COVID-19 death rates ‘four times higher’ among those with diabetes and hyperglycemia

APRIL 27, 2020

Mike Watts

COVID-19 death rates ‘four times higher’ among those with diabetes and hyperglycemia

Hospital teams are being urged to focus on glycemic management among COVID-19 patients with diabetes and hyperglycemia after a research team found mortality rates are higher in people with diabetes.


An American team from the Emory University School of Medicine in Georgia say death rates are four times higher among people with diabetes and hyperglycemia who are infected with COVID-19.

They used health data taken from 1,122 people who were admitted to hospital with coronavirus between March 1 and April 6.

The researchers said 42% of all the participants in the study had diabetes or hyperglycemia, which means their blood sugar levels greater than 6.5%.

They also found that those with diabetes and hyperglycemia had an in-hospital death rate of 29%, compared with just 6% of those who did not have either condition.

Another pattern emerged among people who had not been diagnosed with diabetes. Having studied mortality rates, they found 42% of people without a prior diabetes diagnosis who were admitted to hospital and developed hyperglycemia while there, passed away.

Dr Bruce Bode, diabetes specialist at Atlanta Diabetes Associates and Adjunct Associate Professor of Medicine at Emory University School of Medicine, said: “The coronavirus outbreak has stretched our hospitals and health systems to a point we’ve never experienced before, so it’s understandable that glycemic management may not have been a major point of focus thus far.

“This research confirms that diabetes is an important risk factor for dying from COVID-19. It also suggests that patients with acutely uncontrolled hyperglycemia – with or without a diabetes diagnosis – are dying at a higher rate than clinicians and hospitals may recognise.

“It is paramount that we treat hyperglycemia in COVID-19 patients as directed by national guidelines, with subcutaneous basal-bolus insulin in most non-critically ill patients, and with IV insulin in the critically ill.”

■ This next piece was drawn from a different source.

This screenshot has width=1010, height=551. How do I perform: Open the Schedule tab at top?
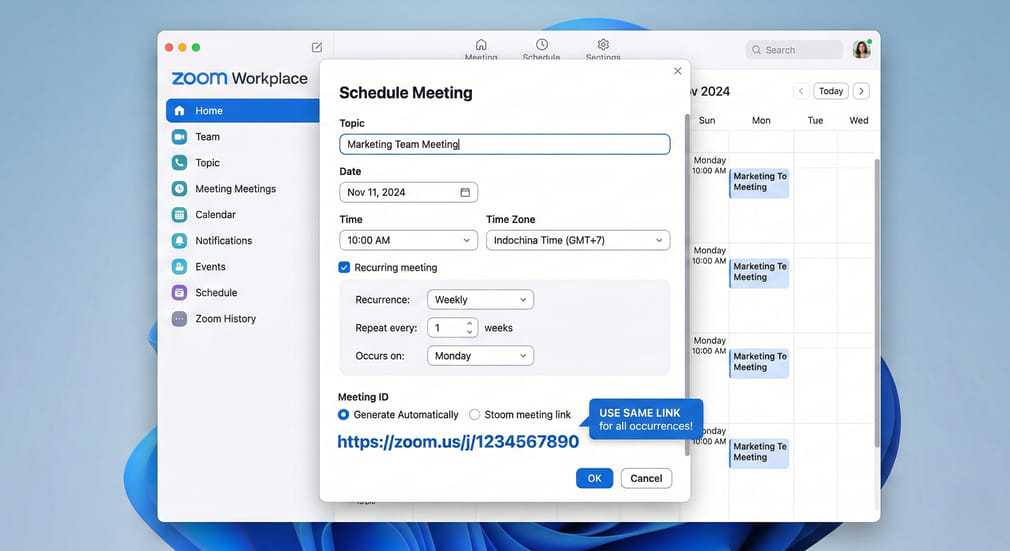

Dr Bode’s team also found that among the 493 people with diabetes who survived, their hospital stays were about 5.7 days longer among those who did not have the condition who stayed on average 4.3 days.

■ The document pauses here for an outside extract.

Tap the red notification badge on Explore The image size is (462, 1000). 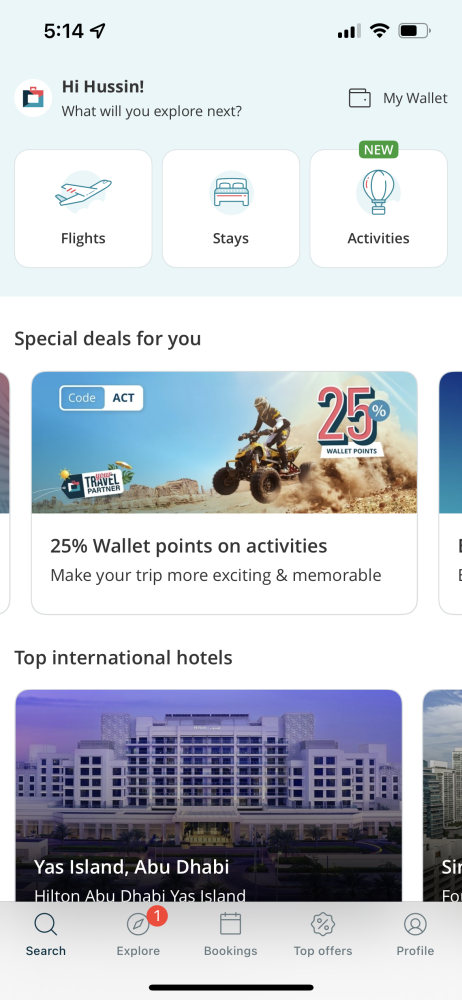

The study was supported by Glytec, a provider of insulin management software.

Dr Valerie Garrett, the company’s Executive Director of Quality Initiatives, said: “This initial analysis provides what we believe are new insights into the COVID-19 illness and suggests an opportunity exists for clinicians to save additional lives by intervening in acutely hyperglycemic patients to achieve guideline-directed glycemic targets.

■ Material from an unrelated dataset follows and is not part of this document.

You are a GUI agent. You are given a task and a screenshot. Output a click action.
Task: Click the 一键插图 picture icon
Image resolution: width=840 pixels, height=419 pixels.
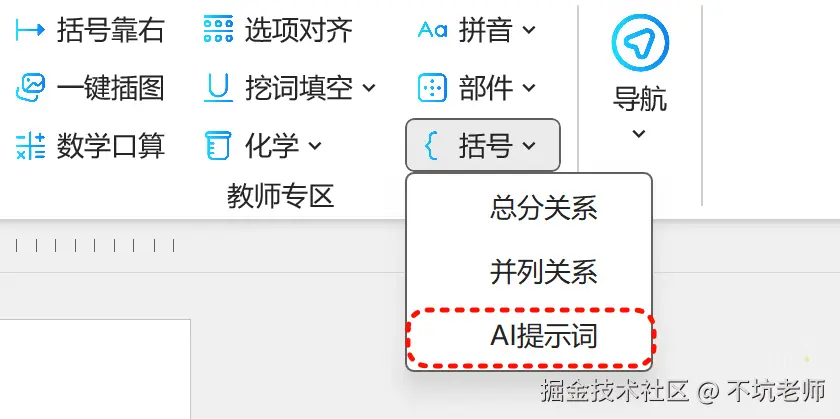(31, 88)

“While glycemic care may not be top of mind in clinicians caring for patients with COVID-19, it appears to be a potentially very important aspect of care. We’re proud of Glytec’s ability to participate in important areas of research with our clinical partners and focus our analytics capability on revealing insights that can significantly improve patient care.”

Senior author of the research Dr David Klonoff, Medical Director of the Diabetes Research Institute, said their findings may have “wide implications for how we care for COVID-19 positive patients who experience hyperglycemia during their hospital stay or who have already been diagnosed with diabetes”.

The research has been published in the Journal of Diabetes Science and Technology.